Annie Ernaux, escritora francesa distinguida esta quinta-feira com o Prémio Nobel da Literatura, tem três livros traduzidos para português atualmente disponíveis nas livrarias: “Uma Paixão Simples”, “Os Anos” e “O Acontecimento”. O Observador publica aqui um excerto, mais exatamente o primeiro capítulo, de “O Acontecimento”, a mais recente obra de Annie Ernaux a ser traduzida para português.

O romance, originalmente publicado em França no ano 2000, chegou às livrarias portugueses no mês passado, com tradução de Maria Etelvina Santos e edição da Livros do Brasil. É um livro de fundo autobiográfico (um dos traços fundamentais da escrita da autora), cruzando experiência pesssoal com retrato social, dado que a obra parte das memórias de um aborto feito por Ernaux em 1963, numa altura em que a interrupção voluntária da gravidez era ilegal no seu país.

A capa de “O Acontecimento”, de Annie Ernaux

Desci até Barbès. Como da última vez, havia grupos de homens à espera junto ao metro de superfície.

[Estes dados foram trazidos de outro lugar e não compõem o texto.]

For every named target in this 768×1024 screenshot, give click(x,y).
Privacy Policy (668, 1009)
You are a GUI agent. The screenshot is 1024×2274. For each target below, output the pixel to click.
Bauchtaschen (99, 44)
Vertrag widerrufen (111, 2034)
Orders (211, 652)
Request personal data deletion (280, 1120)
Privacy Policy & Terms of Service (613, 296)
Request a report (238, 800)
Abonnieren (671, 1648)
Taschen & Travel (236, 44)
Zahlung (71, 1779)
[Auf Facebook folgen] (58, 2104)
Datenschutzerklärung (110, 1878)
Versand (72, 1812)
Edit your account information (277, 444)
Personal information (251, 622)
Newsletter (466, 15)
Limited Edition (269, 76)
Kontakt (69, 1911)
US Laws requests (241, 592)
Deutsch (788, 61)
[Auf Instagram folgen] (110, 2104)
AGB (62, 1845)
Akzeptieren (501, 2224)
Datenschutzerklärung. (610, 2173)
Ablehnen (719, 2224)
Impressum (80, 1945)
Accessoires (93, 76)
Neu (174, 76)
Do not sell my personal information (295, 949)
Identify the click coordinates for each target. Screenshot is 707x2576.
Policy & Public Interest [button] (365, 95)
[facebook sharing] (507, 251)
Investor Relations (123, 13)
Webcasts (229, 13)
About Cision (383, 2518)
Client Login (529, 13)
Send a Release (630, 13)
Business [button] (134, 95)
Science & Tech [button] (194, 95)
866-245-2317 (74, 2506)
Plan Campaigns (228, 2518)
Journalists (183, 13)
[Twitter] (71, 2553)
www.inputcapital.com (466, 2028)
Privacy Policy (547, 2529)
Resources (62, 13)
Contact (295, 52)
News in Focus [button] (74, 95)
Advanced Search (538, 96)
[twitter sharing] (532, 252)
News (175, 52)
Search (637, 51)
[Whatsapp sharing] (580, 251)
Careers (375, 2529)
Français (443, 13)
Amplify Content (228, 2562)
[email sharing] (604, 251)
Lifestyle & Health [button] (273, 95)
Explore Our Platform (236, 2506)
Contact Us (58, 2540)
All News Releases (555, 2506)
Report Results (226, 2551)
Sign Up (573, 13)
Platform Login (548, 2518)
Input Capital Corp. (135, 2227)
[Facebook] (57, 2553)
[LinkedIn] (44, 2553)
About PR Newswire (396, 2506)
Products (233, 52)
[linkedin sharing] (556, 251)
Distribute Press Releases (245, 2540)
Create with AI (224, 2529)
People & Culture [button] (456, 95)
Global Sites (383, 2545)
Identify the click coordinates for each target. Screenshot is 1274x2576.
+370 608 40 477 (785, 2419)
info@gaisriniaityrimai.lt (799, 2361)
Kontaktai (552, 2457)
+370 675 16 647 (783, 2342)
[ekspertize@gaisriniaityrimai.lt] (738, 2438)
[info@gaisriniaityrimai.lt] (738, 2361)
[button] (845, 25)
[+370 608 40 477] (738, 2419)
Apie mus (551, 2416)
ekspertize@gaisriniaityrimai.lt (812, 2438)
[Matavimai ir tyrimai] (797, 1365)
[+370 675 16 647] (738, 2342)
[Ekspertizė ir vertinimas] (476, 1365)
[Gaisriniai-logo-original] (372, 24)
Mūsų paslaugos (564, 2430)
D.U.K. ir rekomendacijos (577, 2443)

Algumas pessoas caminhavam pelo passeio com sacos cor-de-rosa dos armazéns Tati. Segui pelo boulevard Magenta, reconheci as lojas Billy, com os anoraques pendurados do lado de fora. Uma mulher caminhava na minha direção, meias pretas com grandes motivos de fantasia nas pernas gordas. A rua Ambroise-Paré estava quase deserta até perto do hospital. Caminhei ao longo do corredor abobadado do pavilhão Elisa. Da primeira vez não tinha reparado num quiosque de música no pátio que ladeia o corredor envidraçado. Perguntava a mim própria como voltaria a olhar para tudo isto quando estivesse de saída. Empurrei a porta com o número 15 e subi os dois andares. Na receção do serviço de despistagem, entreguei o cartão com o meu número. A mulher procurou num ficheiro e tirou um envelope de papel kraft com vários papéis dentro. Estendi a mão, mas ela não mo entregou. Colocou-o em cima da secretária e disse-me para me ir sentar, que me chamariam.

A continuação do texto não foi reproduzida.